Search the listing for the word "button" and say how many lines have it, nothing besides.

▸ Data listing:
* * * * *

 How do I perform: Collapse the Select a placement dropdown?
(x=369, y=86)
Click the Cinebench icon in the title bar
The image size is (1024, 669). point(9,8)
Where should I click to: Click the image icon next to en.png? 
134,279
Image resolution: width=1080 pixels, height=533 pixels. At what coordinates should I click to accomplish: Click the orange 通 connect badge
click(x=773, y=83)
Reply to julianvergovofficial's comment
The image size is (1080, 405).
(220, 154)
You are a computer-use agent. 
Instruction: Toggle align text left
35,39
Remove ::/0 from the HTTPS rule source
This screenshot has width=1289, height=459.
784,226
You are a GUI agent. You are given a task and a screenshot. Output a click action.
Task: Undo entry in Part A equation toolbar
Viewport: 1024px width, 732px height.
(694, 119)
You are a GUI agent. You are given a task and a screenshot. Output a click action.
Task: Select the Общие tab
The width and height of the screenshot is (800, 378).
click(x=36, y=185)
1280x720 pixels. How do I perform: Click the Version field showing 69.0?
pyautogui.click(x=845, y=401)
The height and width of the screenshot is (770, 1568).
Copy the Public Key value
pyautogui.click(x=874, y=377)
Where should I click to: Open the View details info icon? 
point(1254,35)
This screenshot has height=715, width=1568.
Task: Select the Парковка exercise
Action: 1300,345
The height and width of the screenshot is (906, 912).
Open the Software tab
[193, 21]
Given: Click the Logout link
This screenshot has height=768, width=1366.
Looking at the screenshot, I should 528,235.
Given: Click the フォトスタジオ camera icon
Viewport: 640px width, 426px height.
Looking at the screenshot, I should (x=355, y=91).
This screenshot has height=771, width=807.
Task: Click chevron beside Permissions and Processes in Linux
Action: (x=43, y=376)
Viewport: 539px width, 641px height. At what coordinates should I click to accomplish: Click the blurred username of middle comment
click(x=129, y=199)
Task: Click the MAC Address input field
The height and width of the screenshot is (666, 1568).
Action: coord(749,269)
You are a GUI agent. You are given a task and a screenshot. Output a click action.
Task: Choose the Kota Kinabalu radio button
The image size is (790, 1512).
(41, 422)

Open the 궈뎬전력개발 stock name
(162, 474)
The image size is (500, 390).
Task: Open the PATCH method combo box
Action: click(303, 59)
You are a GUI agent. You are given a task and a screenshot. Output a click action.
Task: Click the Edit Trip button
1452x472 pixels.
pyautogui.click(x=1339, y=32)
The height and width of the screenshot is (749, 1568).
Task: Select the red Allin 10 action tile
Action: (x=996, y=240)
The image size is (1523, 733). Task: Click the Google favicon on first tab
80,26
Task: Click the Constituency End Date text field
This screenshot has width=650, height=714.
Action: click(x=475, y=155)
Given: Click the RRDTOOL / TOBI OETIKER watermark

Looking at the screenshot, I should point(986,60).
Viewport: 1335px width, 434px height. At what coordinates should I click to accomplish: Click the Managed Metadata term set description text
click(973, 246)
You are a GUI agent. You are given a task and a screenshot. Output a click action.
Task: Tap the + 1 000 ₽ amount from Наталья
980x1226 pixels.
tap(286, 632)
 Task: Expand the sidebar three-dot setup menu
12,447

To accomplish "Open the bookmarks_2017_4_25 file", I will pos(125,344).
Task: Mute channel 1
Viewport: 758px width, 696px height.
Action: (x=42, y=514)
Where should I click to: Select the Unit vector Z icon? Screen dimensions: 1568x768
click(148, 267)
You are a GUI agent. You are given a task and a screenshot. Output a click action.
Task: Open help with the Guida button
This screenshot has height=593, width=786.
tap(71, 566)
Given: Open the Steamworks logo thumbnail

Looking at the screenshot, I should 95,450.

* * * * *

▸ Answer to this problem: 3